# Why I refused to check my carry-on bag for an Air Canada flight to Newfoundland.



## Ron Evers (Jun 30, 2017)

My camera gear was in my carry-on & when we got to boarding @ Toronto I was told I would have to check it, as the flight was full & no room for it in the cabin. I explained it had expensive fragile equipment inside so I could not check it. I was told to remove the fragile stuff & check it. I refused & took the bag with me onto the plane to find 80% of the overhead bins empty.

After the return flight from Newfoundland my suitcase came off the carousel missing a wheel & the corner of the bag mushy.

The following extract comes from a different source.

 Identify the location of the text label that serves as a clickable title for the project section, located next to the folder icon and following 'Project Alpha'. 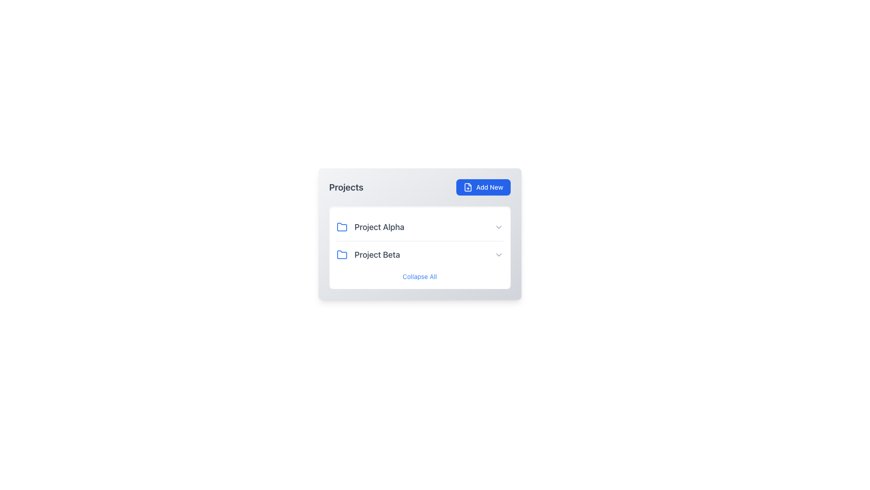
(368, 255).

My wife's bag was also caved in.


----------



## tecboy (Jun 30, 2017)

Time for you to spend a lot more and much more durable case.


----------



## SCraig (Jun 30, 2017)

Agreed.  And for the same reason.  I won't check my camera equipment, it's too fragile.  I had a checked bag come back to me beat all to pieces, and had my camera been in there it to would have been beat to pieces.


----------



## ZombiesniperJr (Jun 30, 2017)

Was your gear in?


----------



## tirediron (Jun 30, 2017)

You flew Air Canada and that's the worst that happened?  I'd be singing Hallelujah!


----------



## Ron Evers (Jun 30, 2017)

ZombiesniperJr said:


> Was your gear in?



Not in that checked bag but in a camera bag inside my carry-on.


----------



## SquarePeg (Jul 5, 2017)

We had this happen to us on several flights last year. The airline asked for, and in one case insisted, on people gate checking their carry-on items only for us to get on board and find at least a third of the overhead bins were empty.  Several different airlines.   On the one trip where I had a small roller bag full of camera gear, I told him I would have to remove all of my camera gear before I would give them my bag and the FA rudely told me just to "go ahead and get on".


----------